So we can rearrange this equation and solve it for different variables within the equation. For example, if I wanted to write this relationship in terms of time, I would isolate the t variable by dividing by r on both sides so I would see that time is equal to the work divided by the rate. Similarly, if I wanted to express this relationship in terms of the rate, to isolate my r variable, I would divide by my t variable on both sides. So that would give me that the rate is equal to the work divided by the time.

And another thing to know about solving problems involving work, rate, and time is that that the combined rate is going to be the sum of each individual rate. So for example, you could represent that as r1 plus r2 where r1 is the rate of work for one person and r2 is the rate of work for another person. So let's do an example again involving work, rate, and time for a real world scenario and see how we could represent it using a system of equations.

Suppose I have two people-- Kate and Jenny-- who work in a bicycle shop. Jenny can repair 48 bikes in the same amount of time that it takes Kate to repair 32 bikes. And we also know that Jenny can repair 2 more bikes per hour than Kate can. We want to know the rate that Jenny repairs bikes and the rate that Kate repairs bikes.

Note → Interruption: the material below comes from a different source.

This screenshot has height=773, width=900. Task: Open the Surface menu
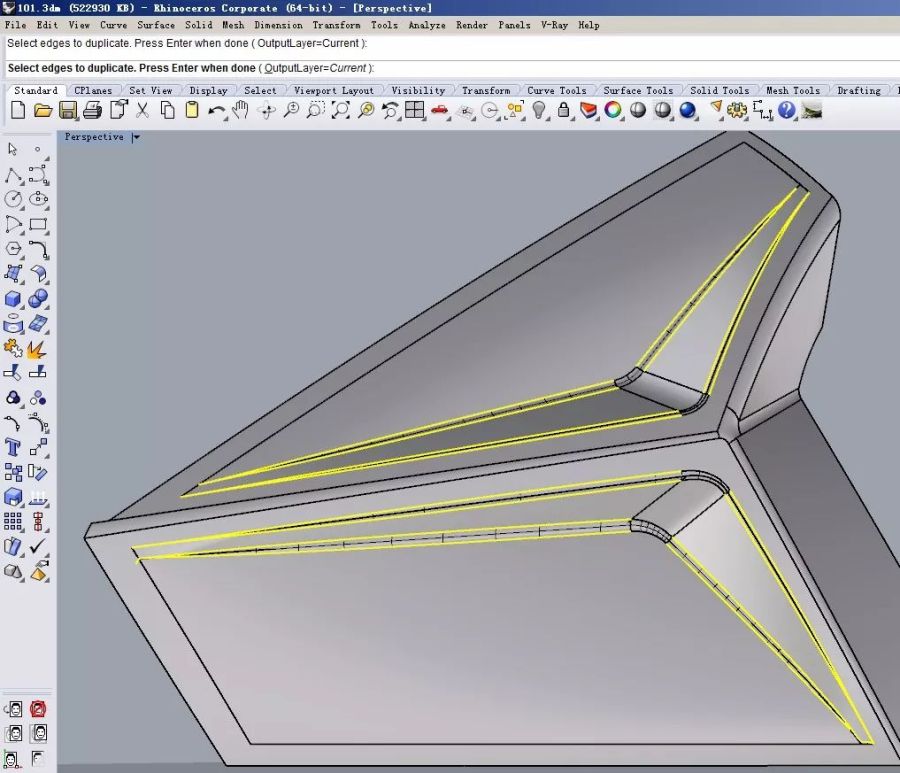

So let's start by defining our two variables for what we want to know. Let's let r1 be Jenny's rate for repairing bikes. And we'll let r2 be Kate's rate for repairing bikes. So the first thing that I know is that the amount of time that it takes Jenny to repair 48 bikes is the same as the amount of time that it takes Kate to repair 32 bikes.

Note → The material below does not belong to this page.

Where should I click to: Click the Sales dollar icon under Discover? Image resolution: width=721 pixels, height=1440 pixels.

So thinking about our relationship between work, rate, and time, I know that I can represent time as being equal to the work divided by the rate. So I'm going to define the amount of time that it takes Jenny to repair bikes as the work over her rate. So she can repair 48 bikes and that will be over her rate which is r1 and so this is equal to the amount of time for Jenny.

And I know that that's going to be equal to the amount of time for Kate. And she can repair 32 bikes and that will be over her rate, which is r2. So this can be the first equation for my system of equations.

And the second thing I know is that Jenny can repair 2 more bikes per hour than Kate can. So that means that Jenny's rate is going to be equal to whatever Kate's rate is plus 2. So this will be the second equation in my system of equations. So let's see how we can solve this to determine the rates for both Kate and Jenny.

All right. So we've got our two equations within our system. And because I have one of my variables in one of the equations are ready isolated, the substitution method is going to be the easiest method to use to solve this system. So I'm going to go ahead and substitute my expression that I have for r1 into my other equation for r1.

So now my first equation is going to become 48 over r2 plus 2 is equal to 32 over r2. I simply substituted what I had, my expression, for r1 into my first equation for r1. So now I can solve this equation because I only have one variable, r2, in the equation. Since this looks like a proportion, I'm going to solve it by cross multiplying.

So I'm going to have 48 times r2 is equal to 32 times r2 plus 2. I'm going to start by simplifying and distribute 32 times r2 plus 32 times 2 which is 64. Then I'm going to subtract 32r from both sides. Or 32r2 from both sides. And I'm left with 16 r2 is equal to 64. And finally, I'll divide both sides by 16. And I find that r2 is going to be equal to 4. So my rate for Kate is 4 bikes per hour.

So now I can use that value for r2 to find my value for r1 which is Jenny's rate for repairing bikes. And to do that, I'm going to use my second equation because it has what I'm looking for, the rate for Jenny already isolated. So that means that r1 is going to be equal to 4. That's what I just found for my value for r2 plus 2, which means r1 is equal to 6. So I found that Jenny can repair 6 bikes per hour, while Kate can repair 4 bikes per hour.

So finally, let's find the combined rate or the rate of both Jenny and Kate working together. So we know that the combined rate is just going to be the sum of the individual rates. And so that will be the sum of r1 and r2. I know that r1 or the rate that Jenny repairs bikes is 6 bikes per hour. And r2 or the rate that Kate repairs bikes is 4 bikes per hour. So 6 plus 4 is going to give me 10 bikes per hour, which is the combined rate that both Jenny and Kate can work.

So let's go over our key points from today. As usual, make sure you get them in your notes if you don't already so you can refer to them later. The amount of work completed is a product of the rate and time. Work can be a measure of the amount of things completed. This is related to the speed they're completed and the amount of time spent. And when rates work together, the combined rate is the sum of the individual rates.

So I hope that these key points and examples helped you understand a little bit more about solving problems involving work, rate, and time with systems of equations. Keep using your notes and keep on practicing and soon you'll be a pro. Thanks for watching.